§ Problem: Which languages are named in the article below about the Tin family's restaurant in Kenya?

By Lucie Morangi In nairobi | China Daily | Updated: 2015-03-06 07:24

His father, who pushed for the eatery to work, probably didn't know how important the government would eventually become to keeping Tin Tin alive. James Tin was into mechanical repairs in Mombasa, on the Indian Ocean coast, before he established the restaurant.

Their roots lie in Hong Kong, from where James Tin had fled as a teenager ahead of the Japanese invasion. When Henry Tin turned 8, he and his siblings were sent from Kenya to Hong Kong to learn Mandarin, and they stayed there for six years before returning.

After completing secondary school, Henry Tin enrolled at Muslim Technical Institute, now Mombasa Technical University, and became, like his father, a marine engineer.

Father and son opened a workshop and continued offering their services on ships that docked at the port. And then they opened a restaurant serving Shanghai-style food on April 1, 1978.

When they opened a second restaurant at Westlands, a fast-expanding part of Nairobi fueled by the Indian population, the younger Tin became its manager.

He recalls how challenging it was juggling between business and raising a family.

"I was spending a lot of time at the restaurant so my two children had to finish their homework at the restaurant before we all headed home."

Business flourished, a reflection of the restaurant's ability to please local palates and its proximity to government offices. On the other hand, the restaurant's offerings of authentic Chinese cuisine were overrun by an influx of Western fast-food restaurants. James Tin died in 1993.

Henry Tin says that as a result of being away from China so long, the way he speaks makes him stand out. However, he speaks Kiswahili well and perfectly pronounces indigenous names.

"I was born in Mombasa, and I am a businessman. I have to be smart to be easily understood by my suppliers and employees."

Tin is happy that he has met English-speaking Chinese who have settled locally and even those who have gone further and speak Kiswahili. Likewise, he is proud of Kenyans who learn Chinese.

"This shows that the two cultures are quickly merging and there is acute awareness that the future of both nations lies with breaking language barriers."

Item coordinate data
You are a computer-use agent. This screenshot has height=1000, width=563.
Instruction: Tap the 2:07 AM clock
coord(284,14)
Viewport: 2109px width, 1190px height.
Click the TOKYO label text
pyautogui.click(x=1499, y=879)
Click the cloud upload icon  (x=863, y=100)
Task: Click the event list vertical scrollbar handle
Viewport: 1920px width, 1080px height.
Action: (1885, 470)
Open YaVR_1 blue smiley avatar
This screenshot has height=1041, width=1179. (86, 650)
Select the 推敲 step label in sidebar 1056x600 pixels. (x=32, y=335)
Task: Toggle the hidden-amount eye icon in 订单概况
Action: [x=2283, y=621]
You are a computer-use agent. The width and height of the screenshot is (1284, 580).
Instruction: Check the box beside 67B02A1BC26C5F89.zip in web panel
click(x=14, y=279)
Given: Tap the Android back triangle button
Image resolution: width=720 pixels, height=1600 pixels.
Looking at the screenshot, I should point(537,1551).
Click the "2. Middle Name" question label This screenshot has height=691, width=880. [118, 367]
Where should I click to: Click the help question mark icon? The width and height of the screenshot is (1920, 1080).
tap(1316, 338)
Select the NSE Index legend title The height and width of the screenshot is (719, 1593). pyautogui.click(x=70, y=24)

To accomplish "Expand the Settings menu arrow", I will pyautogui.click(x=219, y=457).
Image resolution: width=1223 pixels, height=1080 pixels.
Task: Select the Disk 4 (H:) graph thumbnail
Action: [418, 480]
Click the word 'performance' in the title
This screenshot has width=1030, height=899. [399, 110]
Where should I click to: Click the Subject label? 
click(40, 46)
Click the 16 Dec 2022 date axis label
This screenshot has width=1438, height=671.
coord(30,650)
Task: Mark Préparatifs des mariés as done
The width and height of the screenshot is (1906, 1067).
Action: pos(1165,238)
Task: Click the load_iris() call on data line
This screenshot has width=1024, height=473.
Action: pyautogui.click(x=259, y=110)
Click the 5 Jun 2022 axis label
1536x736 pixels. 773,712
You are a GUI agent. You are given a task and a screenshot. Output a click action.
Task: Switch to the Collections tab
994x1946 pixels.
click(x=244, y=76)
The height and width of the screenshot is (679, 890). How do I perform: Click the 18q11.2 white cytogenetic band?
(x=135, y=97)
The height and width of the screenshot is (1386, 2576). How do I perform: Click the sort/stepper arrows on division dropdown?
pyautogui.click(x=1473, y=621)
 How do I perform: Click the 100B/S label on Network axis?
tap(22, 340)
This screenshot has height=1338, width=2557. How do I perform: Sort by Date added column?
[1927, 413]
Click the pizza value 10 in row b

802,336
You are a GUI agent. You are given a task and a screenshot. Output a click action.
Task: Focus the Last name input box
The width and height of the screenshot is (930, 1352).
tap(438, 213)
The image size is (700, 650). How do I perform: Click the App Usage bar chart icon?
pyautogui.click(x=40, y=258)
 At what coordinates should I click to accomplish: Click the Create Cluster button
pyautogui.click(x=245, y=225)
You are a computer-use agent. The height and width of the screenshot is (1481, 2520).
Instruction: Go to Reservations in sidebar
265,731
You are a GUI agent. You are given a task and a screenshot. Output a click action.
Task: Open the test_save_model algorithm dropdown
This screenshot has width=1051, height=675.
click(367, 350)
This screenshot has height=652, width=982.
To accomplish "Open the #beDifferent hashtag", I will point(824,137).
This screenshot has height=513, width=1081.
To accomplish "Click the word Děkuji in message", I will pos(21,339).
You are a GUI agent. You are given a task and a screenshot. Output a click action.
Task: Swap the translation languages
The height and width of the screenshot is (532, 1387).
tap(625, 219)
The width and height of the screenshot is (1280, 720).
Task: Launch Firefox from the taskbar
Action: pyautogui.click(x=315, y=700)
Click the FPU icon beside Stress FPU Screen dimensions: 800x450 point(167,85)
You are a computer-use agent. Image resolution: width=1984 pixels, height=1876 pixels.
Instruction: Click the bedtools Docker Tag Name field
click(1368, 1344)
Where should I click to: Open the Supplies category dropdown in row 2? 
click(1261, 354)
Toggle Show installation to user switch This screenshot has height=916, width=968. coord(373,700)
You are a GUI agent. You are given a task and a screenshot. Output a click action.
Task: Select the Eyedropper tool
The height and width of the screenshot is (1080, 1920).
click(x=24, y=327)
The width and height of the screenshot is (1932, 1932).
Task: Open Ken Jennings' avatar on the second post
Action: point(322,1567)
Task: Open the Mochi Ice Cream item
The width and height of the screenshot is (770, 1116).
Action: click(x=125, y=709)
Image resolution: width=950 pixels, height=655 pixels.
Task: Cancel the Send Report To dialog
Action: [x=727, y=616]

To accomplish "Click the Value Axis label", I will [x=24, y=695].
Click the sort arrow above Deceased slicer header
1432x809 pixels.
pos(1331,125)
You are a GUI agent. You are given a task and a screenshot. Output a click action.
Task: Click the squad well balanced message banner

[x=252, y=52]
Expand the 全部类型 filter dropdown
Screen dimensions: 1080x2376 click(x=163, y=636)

§ Output of the task: Mandarin, Kiswahili, English, Chinese